WHAT TO WORK ON
Revise these lines so that every "Click" becomes "Select", leaving everything else unchanged. Omit the pictures from your answer.

───── GIVEN INFORMATION

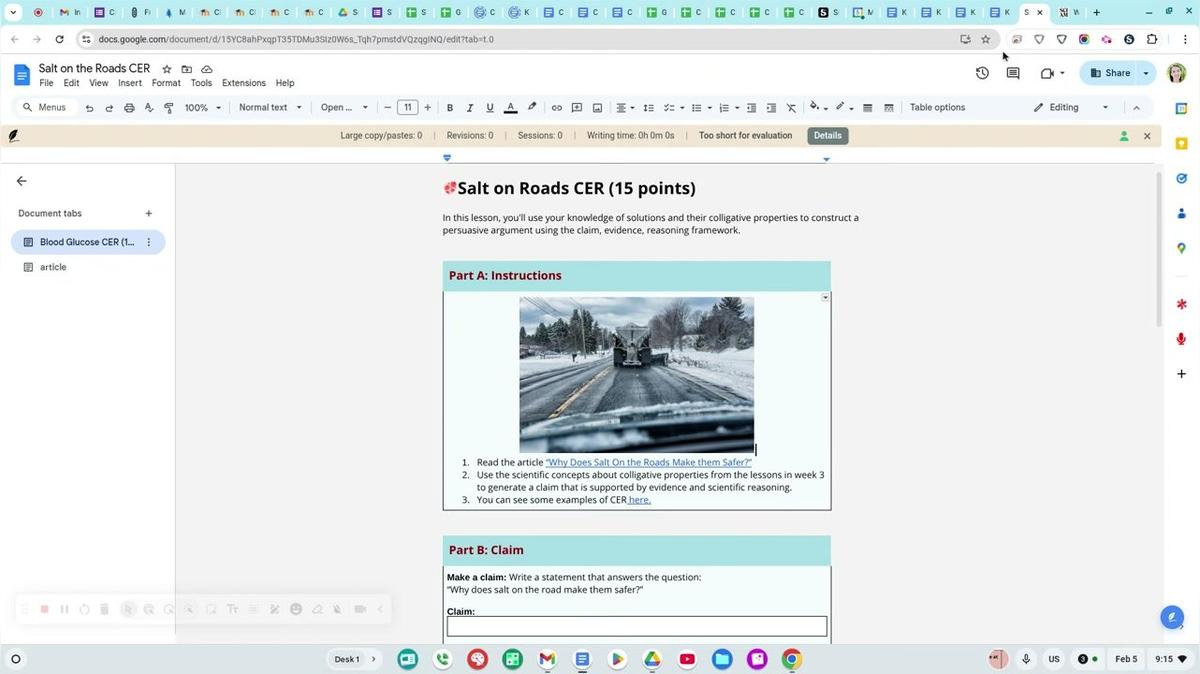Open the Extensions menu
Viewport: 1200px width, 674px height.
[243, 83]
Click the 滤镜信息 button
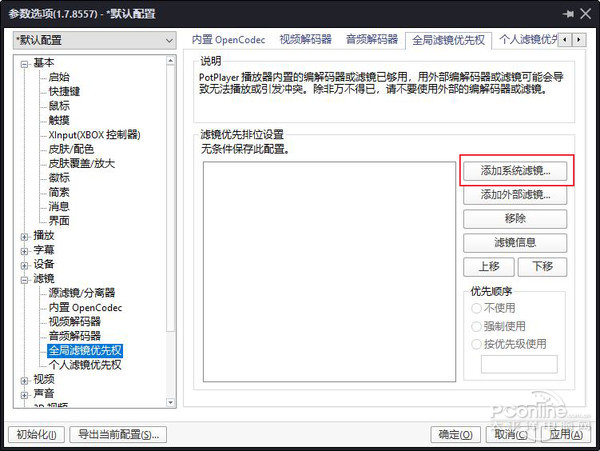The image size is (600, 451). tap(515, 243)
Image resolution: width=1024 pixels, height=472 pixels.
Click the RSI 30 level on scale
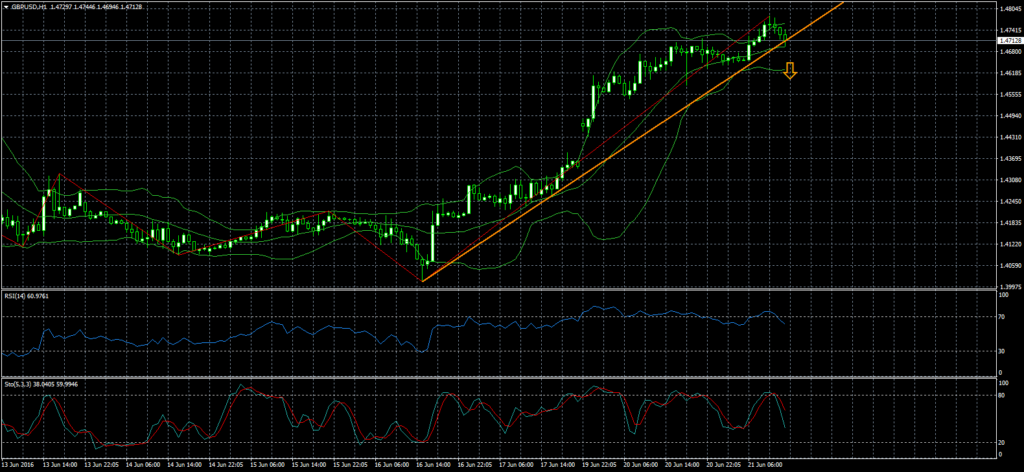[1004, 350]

──────────

ANSWER IN FULL
Open the Extensions menu
Viewport: 1200px width, 674px height.
[243, 83]
Select the 滤镜信息 button
The image size is (600, 451). tap(515, 243)
Image resolution: width=1024 pixels, height=472 pixels.
Select the RSI 30 level on scale
[1004, 350]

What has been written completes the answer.